Na portalu Onet pojawił się wstrząsający artykuł Janusza Schwertnera dotyczący tego, jak wygląda leczenie dzieci na oddziałach psychiatrycznych w Polsce. Przytoczono w nim m.in. historię nastoletniego Wiktora, któremu dane było leżeć na oddziale w Józefowie pod Warszawą a także w szpitalu przy Żwirki i Wigury. Relacja matki jest wręcz nie do opisania. Łzy same cisną się do oczu.
Wiktor był inny niż większość rówieśników. Urodził się jako Wiktoria.
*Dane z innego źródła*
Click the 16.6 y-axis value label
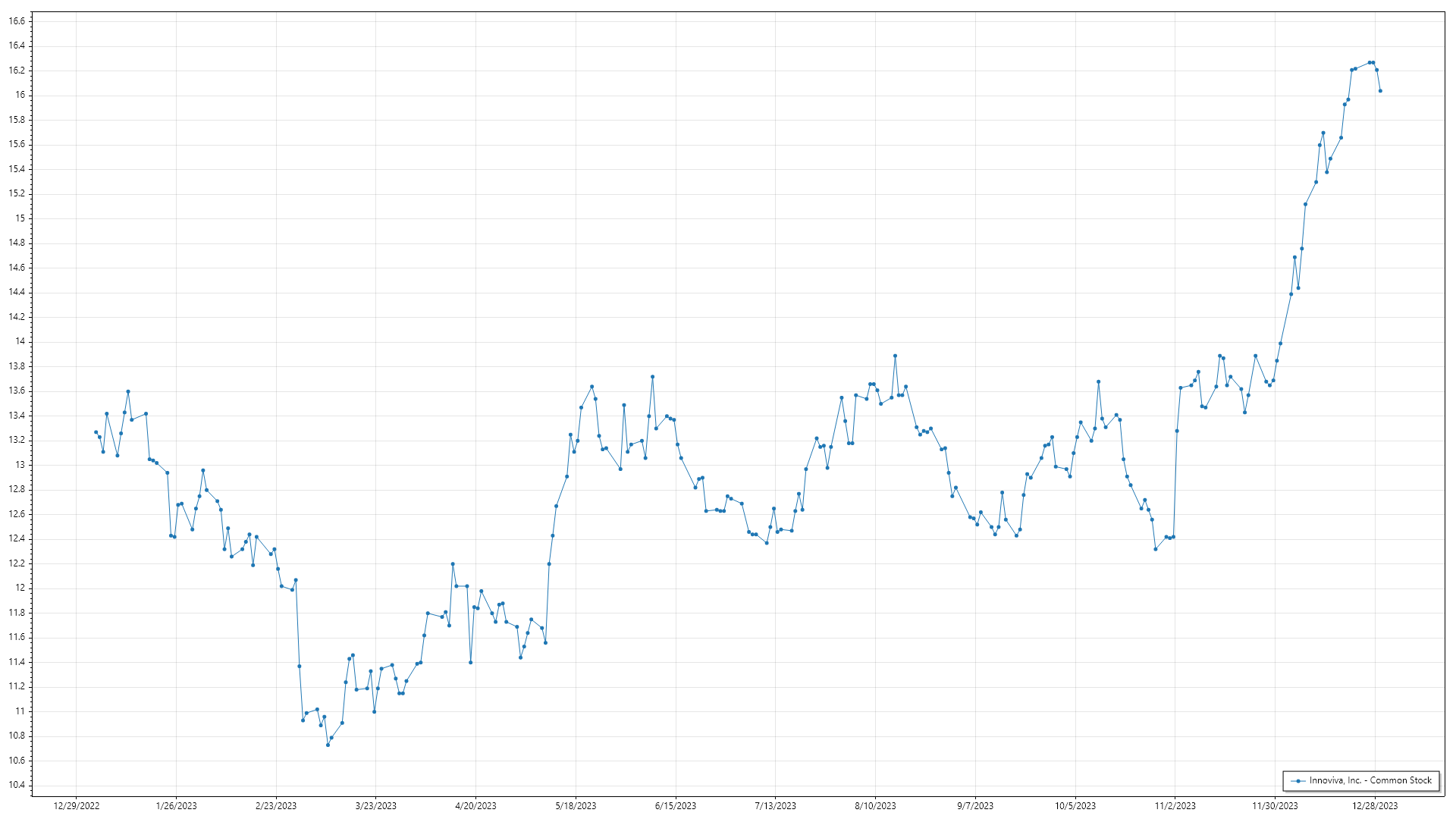 (x=17, y=21)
Wiktoria w szkole uwielbiała rysować mangę, przez co była gnębiona przez resztę rówieśników. – Mangozjeb – wołali za nią inni uczniowie. Dziewczynka trafiła na oddział psychiatryczny dla dzieci w Józefowie.
Tam wszędzie można było znaleźć zasuszone ślady krwi, a także narysowane na ścianach penisy oraz szubienice. Materace były zapocone i nieprane od bardzo dawna. W salach nie było miejsc, mnóstwo dzieci leżało na podłodze na korytarzu.
– Pamiętam pierwszą noc. Byłam tak zdruzgotana, że muszą ją tam zostawić, że wróciłam do samochodu i zaczęłam płakać – wspomina mama Wiktorii, Justyna. Jej dziecko trafiło na oddział po tym, jak wychowawczyni ze szkoły dowiedziała się, że ma ono myśli samobójcze. – Warunki były nieludzkie. Jak w horrorze. Lekarze nie mieli czasu, więc niczego nie mogłam się od nich dowiedzieć. Były tylko pielęgniarki, które na nic nie zważały. Dzieci biegały po korytarzu, biły się, pluły na siebie – mówi.
Wiktoria poinformowała mamę w listopadzie 2018 r., że chce zmienić płeć. – Przytuliłam ją. Zapewniłam, że dla mnie liczy się tylko to, żeby była szczęśliwa. Ale tak naprawdę zamartwiałam się cały czas. Nie tym, że podjęła taką decyzję, tylko tym, ile cierpienia ją jeszcze czeka – dodaje Justyna. W sylwestra Wiktoria próbował odebrać sobie życie. Po tym zdarzeniu trafiła na Żwirki i Wigury.
Tam usłyszała od psychiatry, że zanim zdecyduje się zmienić płeć, powinna spróbować "pieszczot z facetem, bo to przyjemna sprawa". Potem postawiono jej diagnozę: "woli dziewczynki". Lekarz ocenił później, że "winna śmierci Wiktorii jest ideologia gender". U Wiktorii stwierdzono też m.in. zaburzenia adaptacyjne i przepisano lek seronil.
Dzieci na oddziałach psychiatrycznych standardowo dostają do "łykania" seronil i ketrel. Ostatni z nich stosuje się m.in. w różnych przypadkach schizofrenii, a osoby, które zażywają ten lek, często potem zachowują się jak zombie.
Wiktor nie przestawał się ciąć. W kwietniu 2019 r. podciął sobie żyletką gardło. W szpitalu zapewniał, że "kontrolował sytuację". Jeszcze w tym samym miesiącu chłopiec skoczył pod jadące metro. Lekarze starali się ocalić jego życie, jednak nastolatek zmarł na stole operacyjnym.
Na tekst Schwertnera zareagowała Helsińska Fundacja Praw Człowieka. Przypomniała, że interweniowano w podobnych sprawach – bez rezultatu.